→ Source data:
━━━━━━━━━━━━━━━━━━━━━━━━━━━━━━
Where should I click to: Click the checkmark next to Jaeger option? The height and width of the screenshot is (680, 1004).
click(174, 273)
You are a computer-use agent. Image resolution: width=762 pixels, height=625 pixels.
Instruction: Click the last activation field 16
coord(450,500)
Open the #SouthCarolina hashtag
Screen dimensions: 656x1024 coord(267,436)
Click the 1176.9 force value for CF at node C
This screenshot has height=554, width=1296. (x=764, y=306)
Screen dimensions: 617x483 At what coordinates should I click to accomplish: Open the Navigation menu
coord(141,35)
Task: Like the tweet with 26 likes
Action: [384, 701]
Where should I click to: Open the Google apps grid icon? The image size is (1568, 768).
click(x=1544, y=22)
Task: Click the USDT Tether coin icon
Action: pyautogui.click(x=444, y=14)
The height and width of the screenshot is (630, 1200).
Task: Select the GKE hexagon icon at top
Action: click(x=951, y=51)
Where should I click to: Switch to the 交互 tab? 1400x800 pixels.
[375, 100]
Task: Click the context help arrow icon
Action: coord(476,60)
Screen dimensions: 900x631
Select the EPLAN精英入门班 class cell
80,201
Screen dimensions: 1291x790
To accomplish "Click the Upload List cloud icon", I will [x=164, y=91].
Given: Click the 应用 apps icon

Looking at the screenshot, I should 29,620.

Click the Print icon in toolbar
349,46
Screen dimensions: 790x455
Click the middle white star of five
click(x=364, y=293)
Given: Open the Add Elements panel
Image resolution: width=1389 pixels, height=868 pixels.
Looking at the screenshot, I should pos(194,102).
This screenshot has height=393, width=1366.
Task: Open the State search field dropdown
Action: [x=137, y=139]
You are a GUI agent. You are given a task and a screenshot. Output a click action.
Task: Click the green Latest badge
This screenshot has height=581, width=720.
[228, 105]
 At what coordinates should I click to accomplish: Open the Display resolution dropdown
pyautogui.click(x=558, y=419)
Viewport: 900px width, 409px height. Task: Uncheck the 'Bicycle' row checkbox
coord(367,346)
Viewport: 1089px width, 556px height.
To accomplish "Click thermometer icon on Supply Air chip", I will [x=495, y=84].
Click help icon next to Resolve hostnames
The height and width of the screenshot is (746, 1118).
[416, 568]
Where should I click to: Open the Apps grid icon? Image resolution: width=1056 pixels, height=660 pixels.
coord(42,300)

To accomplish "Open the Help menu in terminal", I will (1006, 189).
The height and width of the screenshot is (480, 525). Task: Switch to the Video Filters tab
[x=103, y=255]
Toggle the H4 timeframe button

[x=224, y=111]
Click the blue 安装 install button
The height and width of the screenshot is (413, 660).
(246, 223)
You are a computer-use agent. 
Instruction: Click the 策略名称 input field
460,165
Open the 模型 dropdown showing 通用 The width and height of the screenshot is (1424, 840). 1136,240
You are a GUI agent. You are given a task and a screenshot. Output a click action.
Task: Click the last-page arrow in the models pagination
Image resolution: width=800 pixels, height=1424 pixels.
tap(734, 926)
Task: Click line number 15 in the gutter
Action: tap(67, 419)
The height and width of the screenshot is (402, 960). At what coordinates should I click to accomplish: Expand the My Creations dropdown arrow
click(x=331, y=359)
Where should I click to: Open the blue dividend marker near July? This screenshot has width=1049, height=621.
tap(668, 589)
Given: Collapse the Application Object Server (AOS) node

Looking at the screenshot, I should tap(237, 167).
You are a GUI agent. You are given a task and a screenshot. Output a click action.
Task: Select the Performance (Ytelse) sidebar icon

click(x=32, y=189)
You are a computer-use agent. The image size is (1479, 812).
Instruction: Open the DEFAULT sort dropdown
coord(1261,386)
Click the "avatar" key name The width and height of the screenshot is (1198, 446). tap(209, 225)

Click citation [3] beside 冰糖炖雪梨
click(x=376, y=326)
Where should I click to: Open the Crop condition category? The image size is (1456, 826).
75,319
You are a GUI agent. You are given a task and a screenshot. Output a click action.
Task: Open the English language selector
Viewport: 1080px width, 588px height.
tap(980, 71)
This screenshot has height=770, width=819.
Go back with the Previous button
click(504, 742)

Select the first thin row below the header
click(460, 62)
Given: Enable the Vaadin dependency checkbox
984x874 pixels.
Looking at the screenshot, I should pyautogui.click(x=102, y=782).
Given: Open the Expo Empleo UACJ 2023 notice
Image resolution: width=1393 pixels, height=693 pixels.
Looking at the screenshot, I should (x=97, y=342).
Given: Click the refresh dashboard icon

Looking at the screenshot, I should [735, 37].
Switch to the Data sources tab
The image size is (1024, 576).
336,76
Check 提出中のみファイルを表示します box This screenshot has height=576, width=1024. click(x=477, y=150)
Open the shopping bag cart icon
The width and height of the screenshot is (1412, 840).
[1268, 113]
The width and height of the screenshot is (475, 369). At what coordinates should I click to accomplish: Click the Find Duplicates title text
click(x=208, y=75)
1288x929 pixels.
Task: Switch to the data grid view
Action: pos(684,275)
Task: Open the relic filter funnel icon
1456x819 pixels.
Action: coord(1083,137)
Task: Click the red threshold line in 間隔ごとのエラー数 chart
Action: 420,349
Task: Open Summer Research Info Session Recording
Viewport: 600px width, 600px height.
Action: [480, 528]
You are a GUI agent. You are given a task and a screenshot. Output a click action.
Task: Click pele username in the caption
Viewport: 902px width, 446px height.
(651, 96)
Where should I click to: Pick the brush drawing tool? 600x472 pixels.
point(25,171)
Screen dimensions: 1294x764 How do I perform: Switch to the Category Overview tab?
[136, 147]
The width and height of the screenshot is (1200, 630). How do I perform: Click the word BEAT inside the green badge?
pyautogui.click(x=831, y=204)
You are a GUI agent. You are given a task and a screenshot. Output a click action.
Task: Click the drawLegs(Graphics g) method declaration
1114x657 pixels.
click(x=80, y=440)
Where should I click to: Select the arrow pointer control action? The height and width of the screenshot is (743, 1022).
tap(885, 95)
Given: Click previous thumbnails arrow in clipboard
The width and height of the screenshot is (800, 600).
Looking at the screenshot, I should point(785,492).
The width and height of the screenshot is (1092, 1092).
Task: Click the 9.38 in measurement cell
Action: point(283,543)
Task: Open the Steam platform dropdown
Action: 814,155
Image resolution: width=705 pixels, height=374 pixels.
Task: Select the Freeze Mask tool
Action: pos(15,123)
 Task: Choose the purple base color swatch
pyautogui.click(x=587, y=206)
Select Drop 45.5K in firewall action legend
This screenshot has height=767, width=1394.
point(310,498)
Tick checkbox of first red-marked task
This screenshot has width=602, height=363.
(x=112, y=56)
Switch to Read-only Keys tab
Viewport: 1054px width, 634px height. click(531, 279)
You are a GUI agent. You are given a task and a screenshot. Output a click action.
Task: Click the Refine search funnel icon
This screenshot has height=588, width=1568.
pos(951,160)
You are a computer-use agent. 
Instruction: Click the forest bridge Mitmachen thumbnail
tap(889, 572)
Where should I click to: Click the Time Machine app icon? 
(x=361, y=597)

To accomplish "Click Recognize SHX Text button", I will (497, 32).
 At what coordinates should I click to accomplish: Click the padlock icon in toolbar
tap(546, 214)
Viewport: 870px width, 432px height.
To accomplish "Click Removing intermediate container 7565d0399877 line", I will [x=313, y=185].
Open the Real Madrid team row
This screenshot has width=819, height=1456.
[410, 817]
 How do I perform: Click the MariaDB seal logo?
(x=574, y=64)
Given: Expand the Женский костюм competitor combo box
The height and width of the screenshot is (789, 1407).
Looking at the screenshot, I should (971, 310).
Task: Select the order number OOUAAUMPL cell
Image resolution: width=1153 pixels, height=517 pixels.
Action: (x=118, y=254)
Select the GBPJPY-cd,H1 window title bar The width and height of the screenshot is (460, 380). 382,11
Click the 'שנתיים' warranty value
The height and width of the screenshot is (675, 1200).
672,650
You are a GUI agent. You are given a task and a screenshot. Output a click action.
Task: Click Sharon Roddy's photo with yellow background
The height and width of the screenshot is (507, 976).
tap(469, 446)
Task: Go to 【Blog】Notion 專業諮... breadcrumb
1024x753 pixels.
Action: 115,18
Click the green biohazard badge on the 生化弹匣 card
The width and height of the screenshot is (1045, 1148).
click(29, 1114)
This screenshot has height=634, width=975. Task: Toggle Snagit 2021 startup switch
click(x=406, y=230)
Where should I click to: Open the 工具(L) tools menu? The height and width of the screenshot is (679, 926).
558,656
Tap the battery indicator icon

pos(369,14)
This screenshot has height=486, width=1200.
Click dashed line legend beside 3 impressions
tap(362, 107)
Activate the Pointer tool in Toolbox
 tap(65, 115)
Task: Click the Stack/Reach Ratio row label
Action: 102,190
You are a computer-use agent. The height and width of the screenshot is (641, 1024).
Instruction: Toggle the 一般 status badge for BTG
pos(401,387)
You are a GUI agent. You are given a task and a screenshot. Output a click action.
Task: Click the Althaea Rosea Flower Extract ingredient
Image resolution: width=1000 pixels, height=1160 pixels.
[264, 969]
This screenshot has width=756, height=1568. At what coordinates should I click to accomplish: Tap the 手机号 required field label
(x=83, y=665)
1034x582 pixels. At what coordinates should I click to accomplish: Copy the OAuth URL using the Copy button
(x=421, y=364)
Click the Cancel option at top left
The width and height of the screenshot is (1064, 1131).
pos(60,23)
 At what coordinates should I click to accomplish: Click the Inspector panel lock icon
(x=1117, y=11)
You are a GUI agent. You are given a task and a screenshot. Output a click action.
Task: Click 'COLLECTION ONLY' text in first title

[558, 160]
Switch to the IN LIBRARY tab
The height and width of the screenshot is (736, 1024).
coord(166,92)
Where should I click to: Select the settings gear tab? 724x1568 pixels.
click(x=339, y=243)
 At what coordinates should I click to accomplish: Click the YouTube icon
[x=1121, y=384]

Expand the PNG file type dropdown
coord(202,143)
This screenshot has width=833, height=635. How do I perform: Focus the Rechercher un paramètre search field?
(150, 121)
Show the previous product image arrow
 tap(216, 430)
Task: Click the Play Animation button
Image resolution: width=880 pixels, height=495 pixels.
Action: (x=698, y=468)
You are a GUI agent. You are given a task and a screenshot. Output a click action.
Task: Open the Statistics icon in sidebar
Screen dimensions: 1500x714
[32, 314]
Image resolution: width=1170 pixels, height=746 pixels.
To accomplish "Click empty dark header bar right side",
━━━━━━━━━━━━━━━━━━━━━━━━━━━━━━
→ Your instructions: Using the records above, set down exactly the lines from the one with "Open the 模型" through the one with "Task: Click the last-page", inclusive, and nothing more.

→ Answer to this task:
Open the 模型 dropdown showing 通用 The width and height of the screenshot is (1424, 840). 1136,240
You are a GUI agent. You are given a task and a screenshot. Output a click action.
Task: Click the last-page arrow in the models pagination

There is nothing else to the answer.